A reforma do processo civil, preparada ao milímetro pela comissão liderada por João Correia, está pronta e nas mãos da ministra da Justiça. Há ainda, porém, decisões que Paula Teixeira da Cruz terá de tomar, relacionadas com sugestões dadas pela troika. Esta, preocupada com as pendências, preconizava uma "privatização da acção executiva" e sugeriu que todos os portugueses passassem a ter uma residência legal obrigatória

- A reforma do Processo civil está pronta a ir ao Parlamento?
- O trabalho da comissão está pronto e entregue. Não sei se é a proposta definitiva, porque há uma interacção entre a troika e a ministra e, em função dos pareceres emitidos por váriasentidades,comoaassociação sindical dos juizes, Ministério Publico, Ordem dos Advogados, há ali uma tendência para se dizer que se podia ou devia ter ido mais longe.

- É a troika que diz isso?
- Também a troika, mas não só a troika. E não é propriamente a troika que manda Há uma sintonia entre aquilo que é preconizado pela troika e pela ministra O que está a ser ponderado agora é se se deve e pode ou não ir mais longe.

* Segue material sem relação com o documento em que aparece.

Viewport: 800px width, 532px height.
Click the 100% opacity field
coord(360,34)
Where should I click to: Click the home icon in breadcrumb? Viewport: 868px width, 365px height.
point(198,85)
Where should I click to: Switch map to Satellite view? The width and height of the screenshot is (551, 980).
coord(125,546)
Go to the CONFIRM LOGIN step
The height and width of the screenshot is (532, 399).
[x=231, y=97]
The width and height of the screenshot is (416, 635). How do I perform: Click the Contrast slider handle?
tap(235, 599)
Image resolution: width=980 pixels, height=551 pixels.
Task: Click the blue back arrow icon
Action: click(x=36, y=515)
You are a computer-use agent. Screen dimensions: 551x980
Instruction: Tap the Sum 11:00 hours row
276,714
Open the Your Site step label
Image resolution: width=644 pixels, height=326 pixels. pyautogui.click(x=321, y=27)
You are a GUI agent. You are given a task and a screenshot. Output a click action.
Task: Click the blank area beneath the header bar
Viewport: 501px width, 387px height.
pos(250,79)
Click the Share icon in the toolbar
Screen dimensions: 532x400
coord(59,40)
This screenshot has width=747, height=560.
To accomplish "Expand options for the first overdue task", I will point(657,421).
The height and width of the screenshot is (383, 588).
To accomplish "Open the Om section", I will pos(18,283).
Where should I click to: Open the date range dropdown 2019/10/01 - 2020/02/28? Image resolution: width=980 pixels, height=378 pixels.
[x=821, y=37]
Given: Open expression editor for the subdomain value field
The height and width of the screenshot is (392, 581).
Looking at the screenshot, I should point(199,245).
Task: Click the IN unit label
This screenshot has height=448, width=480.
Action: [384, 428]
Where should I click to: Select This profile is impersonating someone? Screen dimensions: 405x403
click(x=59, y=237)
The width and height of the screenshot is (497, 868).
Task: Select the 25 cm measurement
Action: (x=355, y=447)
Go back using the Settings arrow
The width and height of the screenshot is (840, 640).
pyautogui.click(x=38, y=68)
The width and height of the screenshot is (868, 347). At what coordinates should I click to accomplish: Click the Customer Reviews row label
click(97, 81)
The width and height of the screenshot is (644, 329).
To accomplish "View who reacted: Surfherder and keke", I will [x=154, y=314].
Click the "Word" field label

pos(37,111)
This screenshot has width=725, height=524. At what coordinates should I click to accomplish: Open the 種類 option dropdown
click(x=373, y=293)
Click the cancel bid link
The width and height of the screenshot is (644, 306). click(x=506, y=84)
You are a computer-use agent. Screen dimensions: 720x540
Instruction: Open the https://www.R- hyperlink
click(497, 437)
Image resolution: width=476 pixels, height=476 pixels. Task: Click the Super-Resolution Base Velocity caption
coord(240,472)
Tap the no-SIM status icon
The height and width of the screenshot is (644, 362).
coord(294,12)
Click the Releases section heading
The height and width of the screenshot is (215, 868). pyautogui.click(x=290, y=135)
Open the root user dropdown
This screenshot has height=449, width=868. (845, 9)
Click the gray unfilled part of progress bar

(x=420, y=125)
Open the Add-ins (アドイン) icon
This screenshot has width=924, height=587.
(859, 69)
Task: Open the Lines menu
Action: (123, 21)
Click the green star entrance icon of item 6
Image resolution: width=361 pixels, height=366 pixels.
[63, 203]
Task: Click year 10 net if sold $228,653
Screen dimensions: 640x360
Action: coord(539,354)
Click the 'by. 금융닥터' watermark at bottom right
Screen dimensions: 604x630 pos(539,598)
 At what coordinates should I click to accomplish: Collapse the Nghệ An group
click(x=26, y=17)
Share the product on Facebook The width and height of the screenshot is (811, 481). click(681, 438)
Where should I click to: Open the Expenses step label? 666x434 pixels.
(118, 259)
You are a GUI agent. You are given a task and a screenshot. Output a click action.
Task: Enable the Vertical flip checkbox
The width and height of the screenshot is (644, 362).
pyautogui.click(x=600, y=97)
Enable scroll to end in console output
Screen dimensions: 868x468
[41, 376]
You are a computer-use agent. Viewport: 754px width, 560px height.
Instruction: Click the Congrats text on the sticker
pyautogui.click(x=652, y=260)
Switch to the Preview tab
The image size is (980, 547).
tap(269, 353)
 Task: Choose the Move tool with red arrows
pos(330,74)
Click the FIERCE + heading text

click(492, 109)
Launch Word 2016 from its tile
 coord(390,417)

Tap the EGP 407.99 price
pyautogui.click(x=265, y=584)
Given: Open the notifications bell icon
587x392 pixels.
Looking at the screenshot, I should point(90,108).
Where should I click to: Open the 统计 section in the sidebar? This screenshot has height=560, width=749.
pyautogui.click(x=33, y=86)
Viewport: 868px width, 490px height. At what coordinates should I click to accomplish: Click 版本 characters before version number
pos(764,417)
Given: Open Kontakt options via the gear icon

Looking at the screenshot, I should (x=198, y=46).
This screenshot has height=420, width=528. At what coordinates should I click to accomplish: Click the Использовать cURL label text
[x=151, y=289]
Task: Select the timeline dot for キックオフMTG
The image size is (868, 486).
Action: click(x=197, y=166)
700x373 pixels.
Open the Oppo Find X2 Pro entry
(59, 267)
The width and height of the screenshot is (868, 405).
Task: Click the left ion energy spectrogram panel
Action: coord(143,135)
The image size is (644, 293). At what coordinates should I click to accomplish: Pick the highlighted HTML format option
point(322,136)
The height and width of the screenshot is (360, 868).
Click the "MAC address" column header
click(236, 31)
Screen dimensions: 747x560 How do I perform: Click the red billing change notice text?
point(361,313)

- A troika não manda, mas dá opiniões.
- Sim, e mais na acção executiva

- E ai, até onde é que a troika queria ir?
- Queria uma quase absoluta privatização da acção executiva, o modelo holandês, que não é possível em Portugal, porque temos um princípio de reserva de juiz – há certos actos que só ele pode praticar, como a entrada no domicílio ou a própria ordem para proceder à penhora Depois, porque há que ter em conta a natureza dos títulos executivos. E os que são fiáveis, como as injunções, cheques, letras, livranças, escrituras públicas em certas circunstâncias, podem dar origem a um processo sumário, que vai ao tribunal, mas não ao juiz e depois vai directamente para o agente de execução. Ai é que a troika diz – verbalmente, porque ainda não escreveu – que não é necessário registar o processo em tribunal, que é um acto paralisante. Nos títulos executivos menos fiáveis, como documentos particulares, o processo segue a forma ordinária, em que o juiz tem de fazer uma verificação.

- E que outras sugestões apresentou a troika?
- Foi também avançada sempre em termos verbais, a necessidade de criar uma residência legal obrigatória para facilitar a localização dos devedores, como no modelo alemão, em que, se mudarem, as pessoas são obrigadas a avisar os serviços de identificação. E nós tentámos explicar que somos um país de emigração, mas que somos mais portugueses lá fora do que cá dentro e que é difícil ter um país tão organizado como os alemães ou os suecos. Nós temos uma residência, que damos quando fazemos o cartão do cidadão, mas que é apenas a residência declarada Eu posso mudar de residência e não dizer nada a ninguém. Não sou obrigado a comunicar, até posso ter três residências.

- E essa medida avança ou não avança?
- Agora está nas mãos da ministra Mas posso dizer-lhe que a troika tem uma visão positiva das reformas em curso na justiça e a ministra tem sido louvada Nós vamos dizendo que pode ou não ser e eles vão aceitando. Nesta área são mais dialogantes do que impositivos. Estão mais preocupados com a redução das pendências processuais e esta reforma vai neste sentido.

- Acredita que funcionará?
- Na acção executiva, sim. Na acção declarativa, vem modificar radicalmente a relação entre juizes e advogados, advogados e clientes. Há um princípio de gestão processual que diz que o juiz deve adoptar e impor todas as condutas para que o processo seja adaptado à natureza do conflito, isto é, tem uma tramitação própria, que pode ser mais lenta ou mais rápida, em função da natureza do conflito.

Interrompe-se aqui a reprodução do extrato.